Text excerpt START
Birkmeier later sent a cease and desist letter to the LBOC alleging Dyer was claiming to have “fired” him, with Birkmeier writing that he would “not tolerate false narratives being created regarding my employment history or professional reputation.”

In an interview with IPR, Birkmeier expressed his concerns about Dyer's effect on the finance department and the integrity of its work.

“If your question is, is it a dire situation for the county, I would say ‘Yes, big time,’” said Birkmeier. “You don't want to be overseen by the state of Michigan or have black marks on county budgeting and finance. That's just – it's not good. It's not good for the county, it's not good for anybody.”

In January, 2026, Hartesvelt was placed on administrative leave for undisclosed reasons – reportedly for insubordination.

By February, Hartesvelt had been terminated – leaving the account clerk Elizabeth Gray temporarily running the finance department alone.

Sean Cowan, a former finance director who himself had previously resigned, would join Gray later in the month as interim finance director, but the two would not work together for long.

In March, Gray would resign and write a letter to the LBOC that complained of a “pattern of administrative negligence and physical intimidation that poses a significant liability to the County.” Like Birkmeier, she also wrote that her departure “was the direct result of a toxic environment fostered by County Administrator James Dyer.”
Text excerpt END
Listed records START
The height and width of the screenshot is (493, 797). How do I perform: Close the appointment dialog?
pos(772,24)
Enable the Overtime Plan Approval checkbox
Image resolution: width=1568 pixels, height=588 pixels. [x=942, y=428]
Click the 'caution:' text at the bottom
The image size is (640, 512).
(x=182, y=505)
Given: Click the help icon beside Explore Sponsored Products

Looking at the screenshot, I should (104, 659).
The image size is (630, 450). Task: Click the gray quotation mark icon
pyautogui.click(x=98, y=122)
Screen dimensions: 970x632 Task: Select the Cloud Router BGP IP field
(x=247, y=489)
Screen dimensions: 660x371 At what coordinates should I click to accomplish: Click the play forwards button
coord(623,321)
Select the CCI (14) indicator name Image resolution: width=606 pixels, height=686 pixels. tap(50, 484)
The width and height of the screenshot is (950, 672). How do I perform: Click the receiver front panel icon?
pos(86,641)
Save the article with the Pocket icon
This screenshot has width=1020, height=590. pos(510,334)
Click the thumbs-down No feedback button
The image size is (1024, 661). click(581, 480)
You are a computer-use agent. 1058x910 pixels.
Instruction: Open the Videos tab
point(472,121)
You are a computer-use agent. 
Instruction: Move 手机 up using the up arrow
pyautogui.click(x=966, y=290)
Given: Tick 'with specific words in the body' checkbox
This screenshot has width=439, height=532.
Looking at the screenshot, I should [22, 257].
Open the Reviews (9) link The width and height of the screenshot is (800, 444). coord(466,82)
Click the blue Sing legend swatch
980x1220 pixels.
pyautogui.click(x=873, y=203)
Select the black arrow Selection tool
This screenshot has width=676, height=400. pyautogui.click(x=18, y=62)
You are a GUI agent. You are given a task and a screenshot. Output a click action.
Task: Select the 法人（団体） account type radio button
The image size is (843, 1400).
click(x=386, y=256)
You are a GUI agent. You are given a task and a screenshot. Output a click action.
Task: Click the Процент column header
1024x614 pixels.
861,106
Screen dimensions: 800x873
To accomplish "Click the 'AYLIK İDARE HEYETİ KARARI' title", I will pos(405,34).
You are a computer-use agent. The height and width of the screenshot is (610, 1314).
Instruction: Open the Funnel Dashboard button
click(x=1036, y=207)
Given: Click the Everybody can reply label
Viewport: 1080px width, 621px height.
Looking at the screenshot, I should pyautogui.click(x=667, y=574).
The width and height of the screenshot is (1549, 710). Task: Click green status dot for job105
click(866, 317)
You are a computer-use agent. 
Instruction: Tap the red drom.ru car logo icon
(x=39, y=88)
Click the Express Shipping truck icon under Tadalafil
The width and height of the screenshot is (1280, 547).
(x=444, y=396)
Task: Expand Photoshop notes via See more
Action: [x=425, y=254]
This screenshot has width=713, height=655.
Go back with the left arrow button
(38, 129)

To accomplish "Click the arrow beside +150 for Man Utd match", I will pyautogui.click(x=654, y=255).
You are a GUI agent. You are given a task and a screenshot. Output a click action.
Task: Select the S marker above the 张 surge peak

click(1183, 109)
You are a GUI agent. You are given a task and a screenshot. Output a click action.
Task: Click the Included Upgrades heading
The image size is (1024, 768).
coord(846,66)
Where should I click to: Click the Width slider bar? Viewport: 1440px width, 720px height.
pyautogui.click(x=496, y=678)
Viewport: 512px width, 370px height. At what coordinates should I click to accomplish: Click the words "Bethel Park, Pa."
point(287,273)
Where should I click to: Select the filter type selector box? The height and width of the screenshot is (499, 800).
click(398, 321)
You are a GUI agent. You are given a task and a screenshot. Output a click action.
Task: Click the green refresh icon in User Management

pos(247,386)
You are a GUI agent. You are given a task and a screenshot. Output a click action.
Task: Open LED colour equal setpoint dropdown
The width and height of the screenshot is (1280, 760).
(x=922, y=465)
Listed records END
> [Your tasks]
1/ In the county finance excerpt, who was left temporarily running the finance department alone after Hartesvelt was terminated?
2/ Extract the passage from the county finance excerpt that begins at the words "Birkmeier later sent" and stops after "reportedly for insubordination.", keeping every character unchanged.

> [Answers for each item]
1/ The account clerk Elizabeth Gray.

2/
Birkmeier later sent a cease and desist letter to the LBOC alleging Dyer was claiming to have “fired” him, with Birkmeier writing that he would “not tolerate false narratives being created regarding my employment history or professional reputation.”

In an interview with IPR, Birkmeier expressed his concerns about Dyer's effect on the finance department and the integrity of its work.

“If your question is, is it a dire situation for the county, I would say ‘Yes, big time,’” said Birkmeier. “You don't want to be overseen by the state of Michigan or have black marks on county budgeting and finance. That's just – it's not good. It's not good for the county, it's not good for anybody.”

In January, 2026, Hartesvelt was placed on administrative leave for undisclosed reasons – reportedly for insubordination.